Que de tracas, d’impôts en nature, de corvées: coupe de bois, perçage de routes dans la forêt denses et dans les brousses immenses, partages, services impitoyables, cruautés sans limite et barbarie sans précédent. Oui la voracité royale était énorme! Les scènes épouvantables des mains coupées sont bien connues. D’après lui, plusieurs auteurs belges et étrangers sans complaisances ont décrit cette période obscure comme celle «d’entrée en enfer» -J. Vansine. Ainsi, il a donné l’exemple du livre de Van Croenweghe dénommé «Du sang sur les lianes».

Figurant dans la catégorie des historiens des mentalités de la RD-Congo, Jean-Richard Kambayi a désapprouvé l’hypothèse qui stipule que la colonisation belge au Congo était une «conquête pacifique». «Cela est un mensonge monstrueux tissé sur une longue conquête alors sanglante cousue dans la terreur, dans la violence généralisée qui, en fait, était la norme, appelée avec cynisme ‘’mission civilisatrice’’», a-t-il fait noter. Ce, avant d’expliquer: «c’est cela le Congo que le roi Léopold II a laissé à ses enfants; ceux-là même qui prendront le relai de la colonisation à partir de 1908 après sa mort. Et dire, qu’au début de la session extraordinaire du Parlement belge de 1930, il fit connaître, à cette instance, dans une lettre le contenu de son testament. Ici, le roi croit fermement qu’il a travaillé longtemps, uniquement pour son pays et qu’il souhaite de tout cœur que les Belges profitent de son labeur et de ses sacrifices pendant longtemps après lui».

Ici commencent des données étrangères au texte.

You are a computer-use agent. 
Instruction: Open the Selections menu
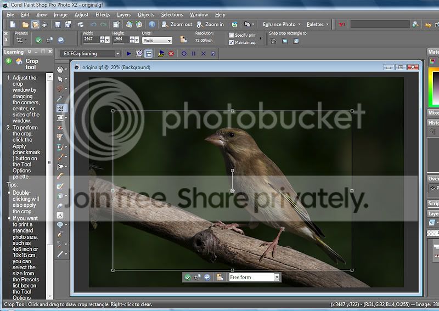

A ce moment, la Belgique a vu grand et veut réellement devenir grande nation au cœur de l’Europe. La colonisation belge va commencer au cœur de l’Afrique. Les principes sont consignés dans la charte coloniale. Ainsi, de la politique de la terreur la plus sadique et barbare, la politique coloniale belge va s’appliquer à être résolument paternaliste estimant que leurs sujets étaient incapable de s’assumer et avaient, encore pour longtemps, besoin de Blancs afin d’accéder à la civilisation chrétienne blanche occidentale. Et voici un Etat colonial, un lieu de l’alliance tacite entre l’Administration coloniale, le Grand Capital et l’Eglise catholique. Tous travaillent pour un même et seul but: exploiter au maximum dans l’intérêt de la Belgique. Celle-ci deviendra-t-elle ainsi une grande et respectable nation dans le concert des puissances mondiales de l’époque.